At least in terms of the product categories being sold.
Quick commerce’s evolution in India has been one of near-ceaseless expansion—in service coverage, in revenues if not consistent profits, and most visibly, in the sheer range of products they sell. India’s largest quick commerce platforms may have started out dabbling in groceries, but they now offer a huge range of products across electronics, apparel, and even home appliances.
The presence of some of these items, to be frank, defies reason.
I mean, who on Earth wants a new air-conditioner delivered within the hour?
But… there they are. And nevermind that the service professional who has to install the thing will only show up the next day.
The incumbents in quick commerce have spent the past year or so adding category after category to their main apps.
But some of the newer entrants are choosing to go against the grain. Like, 180-degrees against.

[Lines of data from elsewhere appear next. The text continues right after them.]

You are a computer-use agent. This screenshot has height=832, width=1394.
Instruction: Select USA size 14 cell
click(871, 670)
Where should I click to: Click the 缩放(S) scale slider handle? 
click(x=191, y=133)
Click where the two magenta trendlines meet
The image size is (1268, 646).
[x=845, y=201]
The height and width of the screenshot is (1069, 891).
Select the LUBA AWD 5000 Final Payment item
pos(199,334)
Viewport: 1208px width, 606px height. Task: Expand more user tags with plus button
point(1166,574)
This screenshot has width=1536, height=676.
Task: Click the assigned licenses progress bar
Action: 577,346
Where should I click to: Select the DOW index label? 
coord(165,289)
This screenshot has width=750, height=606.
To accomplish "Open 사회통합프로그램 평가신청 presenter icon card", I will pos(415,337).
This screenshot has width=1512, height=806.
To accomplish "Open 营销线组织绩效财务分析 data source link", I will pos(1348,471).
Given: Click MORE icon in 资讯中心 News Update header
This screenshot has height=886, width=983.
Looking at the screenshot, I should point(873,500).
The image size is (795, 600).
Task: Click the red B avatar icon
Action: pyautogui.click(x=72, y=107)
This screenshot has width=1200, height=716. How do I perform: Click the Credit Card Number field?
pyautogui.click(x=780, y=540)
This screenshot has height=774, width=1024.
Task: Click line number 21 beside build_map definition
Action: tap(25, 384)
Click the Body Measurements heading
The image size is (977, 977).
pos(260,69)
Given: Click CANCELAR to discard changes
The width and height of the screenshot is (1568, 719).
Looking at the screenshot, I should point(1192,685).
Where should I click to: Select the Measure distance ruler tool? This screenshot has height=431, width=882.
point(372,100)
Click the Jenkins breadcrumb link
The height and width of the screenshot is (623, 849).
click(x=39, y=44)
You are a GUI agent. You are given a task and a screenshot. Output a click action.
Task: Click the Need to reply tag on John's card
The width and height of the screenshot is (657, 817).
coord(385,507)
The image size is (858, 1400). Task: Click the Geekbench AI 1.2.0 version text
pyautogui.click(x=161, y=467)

Think Slikk Club, which delivers fashion in 60 minutes in Bengaluru and recently raised $10 million. Only one category, nothing else. Or Swish, for food delivery, whose posters I see everywhere in my home locale in the city. Or Snabbit, for home services, which secured $19 million in funding just a week ago.
Verticalisation seems to be the new flavour of the season. But why? Won’t big players with multiple categories do better than niche single-product operations? They have scale, after all, and all the benefits that come with it. That was what Praveen Gopal Krishnan and Rohin Dharmakumar set out to explore in the latest edition of Two by Two. Joining them for the discussion were Sanjay Ramakrishnan, founder and general partner at Multiply Ventures, and Madhav Kasturia, founder and CEO of Zippee.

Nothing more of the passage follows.